AI Dev Weekly #2: Garry Tan's 'God Mode', Cursor Composer 1.5, and Anthropic Finds Firefox Bugs
AI Dev Weekly is a Thursday series where I cover the week’s most important AI developer news — with my take as someone who actually uses these tools daily.
This was a weird week. The biggest AI coding story wasn’t a product launch — it was a VC posting his prompt files on GitHub and half the internet calling him a genius while the other half called him delusional.
Garry Tan’s “gstack” breaks the internet
Y Combinator CEO Garry Tan shared his Claude Code setup on GitHub last Wednesday, calling it “gstack.” It’s a collection of 13 skill files — basically reusable prompts that tell Claude Code how to behave in specific roles. One acts as a CEO evaluating ideas, another writes code as an engineer, another reviews that code for bugs and security issues.
Within days it had 20,000 GitHub stars and 2,200 forks. At SXSW on Saturday, Tan told Bill Gurley he has “cyber psychosis” and sleeps four hours a night because he’s so excited about coding with AI agents. He claimed he recreated a startup that originally took $10 million and 10 people — solo, with Claude Code.
Then a CTO friend texted him saying gstack was “god mode” that instantly found a cross-site scripting vulnerability his team had missed. Tan posted the screenshot. That’s when things got spicy.
The backlash was immediate. One founder said the CTO should be fired if a prompt file found bugs his team couldn’t. A vlogger titled his response “AI is making CEOs delusional.” The most common criticism: gstack is just a bunch of prompts in text files. Developers who use Claude Code already have their own versions.
My take: Both sides are right, which is what makes this interesting. Gstack isn’t revolutionary technology — it’s prompt engineering with good organization. But the pattern it demonstrates is genuinely useful: treating Claude Code like a team of specialists instead of one general-purpose assistant. CEO mode for evaluation, engineer mode for building, reviewer mode for catching bugs. That workflow produces better output than just saying “build this feature.”

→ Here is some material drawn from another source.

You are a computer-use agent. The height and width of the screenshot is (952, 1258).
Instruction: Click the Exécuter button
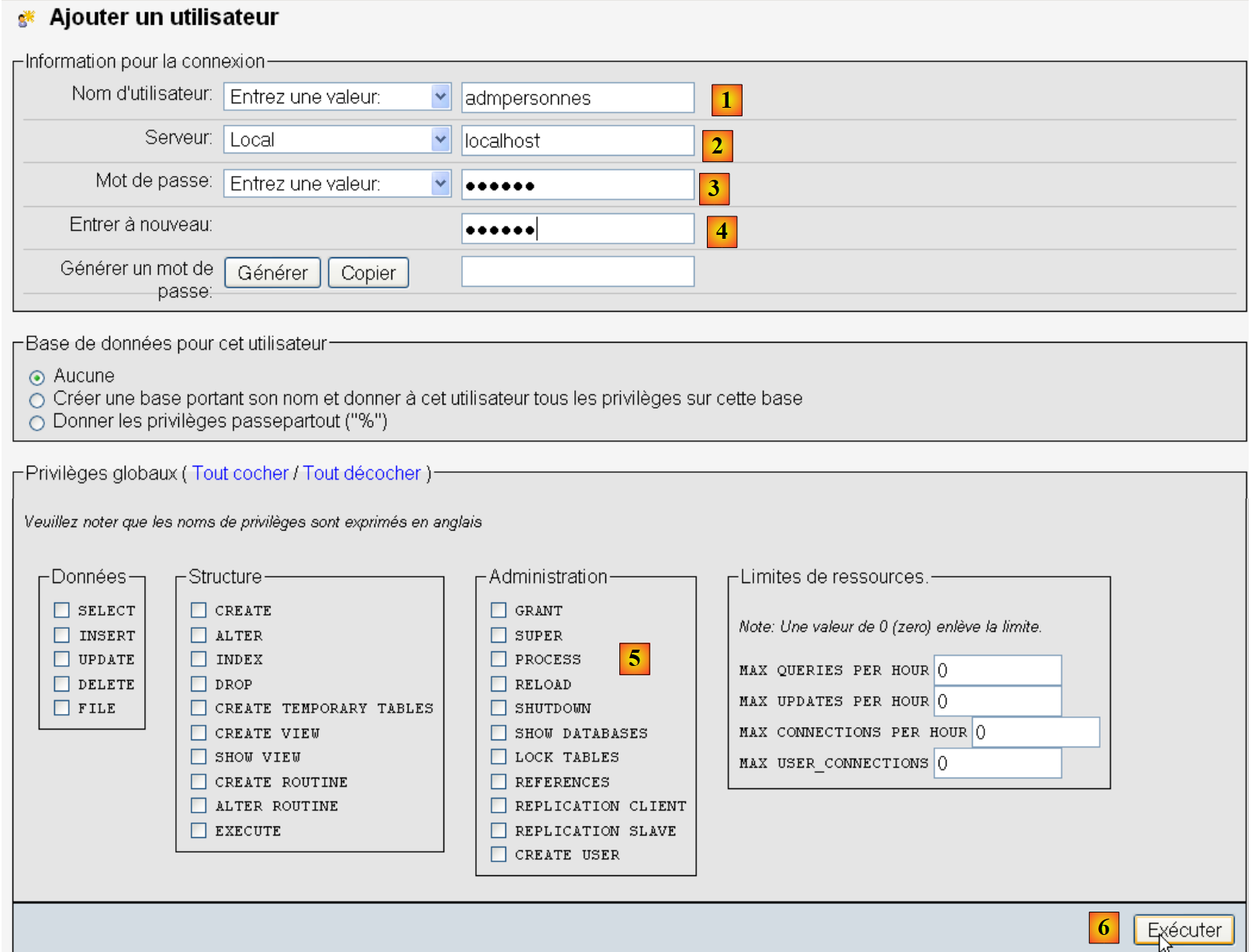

The real story isn’t gstack itself. It’s that the CEO of Y Combinator — the most influential startup accelerator on the planet — is publicly saying AI agents are replacing entire engineering teams. Whether you think he’s right or delusional, that signal matters. Every YC founder is watching.
Cursor ships Composer 1.5 with RL-trained self-summarization
While everyone was arguing about prompt files, Cursor quietly shipped something actually technical. Composer 1.5 uses reinforcement learning for self-summarization — meaning when the AI hits context limits during long coding tasks, it summarizes its own work to keep going instead of losing track.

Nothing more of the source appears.